I want to highlight two of these because they are some of the most important:

Giving staff additional authority and encouraging them to work independently.

If the staff had been constrained to only normal ways of working or those that were explicitly specified by policy or procedure, then few if any of these adaptations would have been possible. Without these adaptations patients wouldn’t have been able to be cared for.

As a leader it can be tempting to try and control a situation, incident or otherwise, by attempting to advice rules and standard operating procedure, but that will never close the gap between what is predicted and the reality of uncertain, unpredicted events. Here the staff had the authority, within reason of course, to do what they needed. They understood the goals of the teams and organization as a whole. They were able to use all that to come up with creative solutions.

Flexible team structure as more victims and staff arrive.

This goes hand in hand with the previous. When I first work with teams to help them build an incident response framework that fits them, there’s often a concern that they now have to live in some very rigid structure and act like robots. The reality is that’s the last thing I want and the last thing that helps resolve incidents. They need to have some sort of norms around how they work so they can adapt from there and recognize when the norm doesn’t work and when others are not working in that way. They need to know the rules so they can know when to break them.

In this case, we know the team reorganization was “mostly spontaneous”. These front line responders were trusted to do their job and did so. They created teams where one group would provide immediate treatment before the patient reached other groups. Because most of the staff didn’t have specialized skills to handle burns, both surgeons and nurses with those skills directed others.

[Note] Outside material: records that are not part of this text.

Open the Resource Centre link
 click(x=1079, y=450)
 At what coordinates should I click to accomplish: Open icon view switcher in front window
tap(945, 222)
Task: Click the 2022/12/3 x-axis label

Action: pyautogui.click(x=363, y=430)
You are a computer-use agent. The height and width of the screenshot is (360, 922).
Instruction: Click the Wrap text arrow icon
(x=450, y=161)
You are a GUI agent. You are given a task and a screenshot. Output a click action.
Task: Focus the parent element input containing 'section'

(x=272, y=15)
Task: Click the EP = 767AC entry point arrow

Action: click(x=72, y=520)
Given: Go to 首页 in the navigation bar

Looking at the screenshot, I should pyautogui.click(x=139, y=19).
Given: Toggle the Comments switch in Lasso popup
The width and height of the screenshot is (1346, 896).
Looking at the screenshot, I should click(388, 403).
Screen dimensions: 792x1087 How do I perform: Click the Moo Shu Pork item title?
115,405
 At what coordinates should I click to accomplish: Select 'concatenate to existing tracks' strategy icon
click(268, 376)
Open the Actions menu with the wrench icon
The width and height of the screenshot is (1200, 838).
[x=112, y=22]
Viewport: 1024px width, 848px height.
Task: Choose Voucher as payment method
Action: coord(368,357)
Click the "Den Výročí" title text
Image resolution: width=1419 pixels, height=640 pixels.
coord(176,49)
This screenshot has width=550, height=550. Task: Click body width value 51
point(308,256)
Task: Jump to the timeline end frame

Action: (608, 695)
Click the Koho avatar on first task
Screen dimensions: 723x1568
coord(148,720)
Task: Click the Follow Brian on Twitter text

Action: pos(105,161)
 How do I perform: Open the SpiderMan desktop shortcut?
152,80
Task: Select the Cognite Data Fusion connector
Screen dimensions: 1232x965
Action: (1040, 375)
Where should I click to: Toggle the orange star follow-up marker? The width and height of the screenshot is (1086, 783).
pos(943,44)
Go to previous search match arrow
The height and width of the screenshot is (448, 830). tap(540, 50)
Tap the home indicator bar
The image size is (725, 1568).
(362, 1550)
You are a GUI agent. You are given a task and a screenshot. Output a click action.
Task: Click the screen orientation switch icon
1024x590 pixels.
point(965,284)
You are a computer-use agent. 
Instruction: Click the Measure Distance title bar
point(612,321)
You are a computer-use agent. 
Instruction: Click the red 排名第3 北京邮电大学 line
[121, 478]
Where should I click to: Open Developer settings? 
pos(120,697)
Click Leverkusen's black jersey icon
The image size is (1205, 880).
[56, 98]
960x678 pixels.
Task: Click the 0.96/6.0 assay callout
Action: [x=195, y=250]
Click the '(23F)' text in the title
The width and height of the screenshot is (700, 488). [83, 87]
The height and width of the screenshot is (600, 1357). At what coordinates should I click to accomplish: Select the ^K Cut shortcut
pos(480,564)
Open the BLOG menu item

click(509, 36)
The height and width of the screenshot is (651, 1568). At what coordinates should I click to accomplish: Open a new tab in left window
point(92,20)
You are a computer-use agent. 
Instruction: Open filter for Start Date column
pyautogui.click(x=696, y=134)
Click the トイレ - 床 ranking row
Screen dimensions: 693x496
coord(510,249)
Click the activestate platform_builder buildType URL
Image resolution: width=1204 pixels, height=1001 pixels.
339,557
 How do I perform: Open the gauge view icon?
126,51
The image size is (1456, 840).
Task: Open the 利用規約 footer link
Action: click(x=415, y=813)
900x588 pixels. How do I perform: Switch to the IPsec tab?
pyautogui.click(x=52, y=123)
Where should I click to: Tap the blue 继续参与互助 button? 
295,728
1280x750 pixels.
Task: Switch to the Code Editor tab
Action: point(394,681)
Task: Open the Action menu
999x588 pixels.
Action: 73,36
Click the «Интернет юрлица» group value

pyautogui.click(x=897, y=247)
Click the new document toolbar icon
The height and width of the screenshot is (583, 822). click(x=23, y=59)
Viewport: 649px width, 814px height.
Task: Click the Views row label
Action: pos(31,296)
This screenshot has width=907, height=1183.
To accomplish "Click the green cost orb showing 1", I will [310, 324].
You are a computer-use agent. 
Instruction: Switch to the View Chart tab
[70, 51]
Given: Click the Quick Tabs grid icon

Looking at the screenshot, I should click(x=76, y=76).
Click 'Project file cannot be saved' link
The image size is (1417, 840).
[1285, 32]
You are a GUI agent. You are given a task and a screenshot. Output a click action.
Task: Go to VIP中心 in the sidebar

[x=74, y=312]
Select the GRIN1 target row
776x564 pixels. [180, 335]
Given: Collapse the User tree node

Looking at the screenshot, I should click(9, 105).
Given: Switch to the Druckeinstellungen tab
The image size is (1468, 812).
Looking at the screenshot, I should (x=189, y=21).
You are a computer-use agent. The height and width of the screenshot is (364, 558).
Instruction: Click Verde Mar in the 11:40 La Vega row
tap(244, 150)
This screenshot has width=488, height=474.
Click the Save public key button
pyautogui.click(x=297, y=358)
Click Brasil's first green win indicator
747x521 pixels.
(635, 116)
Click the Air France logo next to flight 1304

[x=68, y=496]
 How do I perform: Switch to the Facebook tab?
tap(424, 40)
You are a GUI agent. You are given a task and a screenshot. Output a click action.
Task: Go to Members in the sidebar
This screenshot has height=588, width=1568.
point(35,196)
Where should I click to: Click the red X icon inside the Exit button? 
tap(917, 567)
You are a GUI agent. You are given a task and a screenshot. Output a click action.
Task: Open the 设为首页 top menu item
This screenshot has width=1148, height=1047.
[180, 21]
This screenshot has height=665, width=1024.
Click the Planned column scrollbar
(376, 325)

  • Response plans need to be flexible in order to facilitate response to unexpected situations
  • Front line responders need the authority to be able to adapt
  • Coordination, not just communication played a large role in the teams ability to continue to treat patients
  • Though the hospital staff had not practiced an incident of that scale or type, they had been practicing other incidents where their capacity was challenged.
  • Flexible teams that could changed as the situation changed were critical in meetings needs.
  • Those with needed experience and specialization directed those who didn’t have it, regardless of their role in the “normal” or “traditional” hierarchy.
  • Many of these lessons were possible because of later interviews. Without this sort of post incident investigation, these learnings would not be available to us.